Wind advisory today.
Freeze advisory tonight. A record.


----------



## Mary Lynn Metras

We are to have freezing rain and snow tonight here. Can hardly wait! Thought all this was behind us. Had the wind today which brought the cold front. Temps going down to 20F! Hopefully short lived! I liked the nicer weather. Got lots achieved (garden etc)


----------



## Bill Cummins Jr.

Sat., shorts and sunburn high 82. Today snow, freezing tonight low of 27. Always windy!


----------



## Mary Lynn Metras

Snow today. Some freezing rain first! Wild winds to boot!!! Friday 60F.







Today







Blackie and Mickey loose!







Hi I am Mickey 23 1/2 weeks old! I love snow!!


----------



## Wayne Nutt

It was 27 at training grounds this morning. But very light wind.


----------



## Chris Thiry

*Weather*

We were in Houston last week. 75 -80 degrees. Got sun burned and stung by bee's, it was great. 

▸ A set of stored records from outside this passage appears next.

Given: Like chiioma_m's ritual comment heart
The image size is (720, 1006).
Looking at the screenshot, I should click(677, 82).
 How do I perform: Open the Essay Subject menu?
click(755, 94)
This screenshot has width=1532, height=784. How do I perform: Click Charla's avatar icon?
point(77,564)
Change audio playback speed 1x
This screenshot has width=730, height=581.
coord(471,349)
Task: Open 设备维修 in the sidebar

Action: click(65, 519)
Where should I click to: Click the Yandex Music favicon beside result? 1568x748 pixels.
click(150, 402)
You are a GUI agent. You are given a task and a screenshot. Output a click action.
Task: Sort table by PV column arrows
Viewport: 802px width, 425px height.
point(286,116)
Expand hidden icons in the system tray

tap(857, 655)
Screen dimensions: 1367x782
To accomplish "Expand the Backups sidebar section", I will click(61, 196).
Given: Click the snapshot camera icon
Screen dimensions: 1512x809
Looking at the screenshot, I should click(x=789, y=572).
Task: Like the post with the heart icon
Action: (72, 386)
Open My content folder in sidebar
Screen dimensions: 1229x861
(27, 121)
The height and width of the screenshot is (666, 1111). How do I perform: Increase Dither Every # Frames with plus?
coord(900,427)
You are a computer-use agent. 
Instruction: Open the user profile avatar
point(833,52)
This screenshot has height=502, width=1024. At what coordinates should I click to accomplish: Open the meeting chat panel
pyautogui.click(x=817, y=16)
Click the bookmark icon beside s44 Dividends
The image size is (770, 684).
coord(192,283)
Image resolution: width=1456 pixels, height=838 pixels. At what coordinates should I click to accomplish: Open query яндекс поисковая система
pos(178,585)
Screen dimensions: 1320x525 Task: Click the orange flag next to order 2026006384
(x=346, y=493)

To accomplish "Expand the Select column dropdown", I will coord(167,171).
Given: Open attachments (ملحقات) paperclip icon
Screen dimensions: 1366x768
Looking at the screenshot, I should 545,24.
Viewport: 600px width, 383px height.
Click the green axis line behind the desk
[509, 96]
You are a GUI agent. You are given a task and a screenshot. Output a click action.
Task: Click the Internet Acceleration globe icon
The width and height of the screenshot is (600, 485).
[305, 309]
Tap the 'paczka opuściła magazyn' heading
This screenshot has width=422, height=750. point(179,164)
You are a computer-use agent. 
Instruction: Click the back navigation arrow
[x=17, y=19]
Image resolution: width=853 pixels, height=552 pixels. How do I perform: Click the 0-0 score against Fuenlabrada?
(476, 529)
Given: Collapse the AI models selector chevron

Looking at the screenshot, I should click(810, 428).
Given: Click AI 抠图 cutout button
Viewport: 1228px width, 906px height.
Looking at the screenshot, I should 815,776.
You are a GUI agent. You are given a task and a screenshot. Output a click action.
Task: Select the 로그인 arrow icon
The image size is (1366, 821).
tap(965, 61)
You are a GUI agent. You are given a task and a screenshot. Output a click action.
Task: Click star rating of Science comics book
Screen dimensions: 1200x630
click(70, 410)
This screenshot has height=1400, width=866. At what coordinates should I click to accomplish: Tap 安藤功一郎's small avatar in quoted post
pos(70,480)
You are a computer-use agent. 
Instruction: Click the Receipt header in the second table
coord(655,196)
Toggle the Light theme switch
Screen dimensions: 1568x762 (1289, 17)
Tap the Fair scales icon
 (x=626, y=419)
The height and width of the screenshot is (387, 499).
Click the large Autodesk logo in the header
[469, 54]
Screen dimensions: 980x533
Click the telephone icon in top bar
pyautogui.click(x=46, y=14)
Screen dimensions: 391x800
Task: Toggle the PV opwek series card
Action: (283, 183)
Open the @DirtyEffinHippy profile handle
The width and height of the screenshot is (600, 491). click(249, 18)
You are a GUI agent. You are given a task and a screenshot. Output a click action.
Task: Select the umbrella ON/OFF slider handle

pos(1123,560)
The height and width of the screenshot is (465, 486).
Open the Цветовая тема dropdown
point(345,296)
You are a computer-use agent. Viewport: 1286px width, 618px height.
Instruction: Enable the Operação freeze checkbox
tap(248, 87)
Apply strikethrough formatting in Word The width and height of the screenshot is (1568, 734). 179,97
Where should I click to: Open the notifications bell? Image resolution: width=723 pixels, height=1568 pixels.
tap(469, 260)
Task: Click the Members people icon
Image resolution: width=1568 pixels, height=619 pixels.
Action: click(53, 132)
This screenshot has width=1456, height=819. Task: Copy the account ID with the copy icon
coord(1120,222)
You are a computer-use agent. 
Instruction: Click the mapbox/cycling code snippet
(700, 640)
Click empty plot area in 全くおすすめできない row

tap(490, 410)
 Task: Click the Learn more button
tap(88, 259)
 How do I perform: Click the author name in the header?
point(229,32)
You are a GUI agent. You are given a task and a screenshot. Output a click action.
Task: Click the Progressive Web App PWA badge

Came back monday to scrape snow off the car at the airport.


----------



## Wayne Nutt

94 yesterday afternoon near Giddings, TX. Too hot for this early in the year.


----------



## Mary Lynn Metras

So we are out training today. It was really cool and the wind was from the south. We started with a couple water blinds and then to land to do some lining drills. As we walk around to plant the bumpers at each station, we get to the very back; I pipe up and says, "the tents are blown down!" We go over to investigate and the winds last night turned every thing upside down even the barbeque. We cleaned up what we could and got back to training. Hoping tomorrow no bad weather as predicted. We are in for a bad few days!
Hope you folks down south are okay and the weather eases. Take care!


----------



## Wayne Nutt

You live in tents ?


----------



## Mary Lynn Metras

Yeah really. Never make it through the winter here.These tents are on the training grounds in Strathroy. We have barbeque lunch after training and sit under the tents. It is really nice pleasant area.


----------



## Daniel J Simoens

Still got the heat on up here and snow in some ditches up north (Shawano area) but this past weekend got some decent weather so decided to get the dogs out to run around while buddy and I setup and scouted for turkey season. Decided to let the dogs cool off in our little pond and surprise there were some geese and ducks down there. Dogs just wanted to say hi to them!!! Rain EVERY day this week so it might be some time before any serious training can begin.


----------



## Mary Lynn Metras

So much rain wish this would not happen. Wish I could fix it. Small matter when all else going on south of us.


----------



## kovarag06

Still enjoying the last few days of the 80's before long its going to be hot


----------



## Mary Lynn Metras

Still waiting for some type of spring. Out training today and it did warm 62F this afternoon We put dogs in the water's edge to do some blind work. Got lots done on the land but still can't do deep water marks as it is very cold. So waiting and yet some of you are getting extremely hot weather. I have a feeling we could go from this to that awful humid hot weather that occurs around the Great Lakes!


----------



## Wayne Nutt

Storm headed this way. Maybe we'll get some rain.


----------



## M&K's Retrievers

We have received 5" so far and it's still raining. Our pond that we had built (dug?) last July is about 2/3 full. Royse City is about 30 miles East of Dallas.


----------



## Mary Lynn Metras

Rained last night again!!! Brought us some warm humid weather 78F and the humidity was evident. The water is very very cold still for the dogs to go in. Again we did shore line training. Just have to wait!


----------



## Wayne Nutt

We need rain bad


----------



## Mary Lynn Metras

Wayne Nutt said:


> We need rain bad


Wayne we have had so much rain it is unbelievable. My basement has been wet or with water since the snow melted. Ground very squishy. Our water table is extremely high. And we are on hard pan clay which really holds the water. Wishing I could share!


----------



## Peter Balzer

The Southern Great plains and Texas are about to get a little relief. Keep the prayers for rain coming.


----------



## Mary Lynn Metras

Hope you get some rain but not severe weather


----------



## Wayne Nutt

Peter, What is the source of the weather map you posted?


----------



## plhsurfer

Here is a pretty good group for forecasts.. 
http://www.texasstormchasers.com/20...-more-severe-storms-likely-for-western-texas/


----------



## EdA

Wayne Nutt said:


> Peter, What is the source of the weather map you posted?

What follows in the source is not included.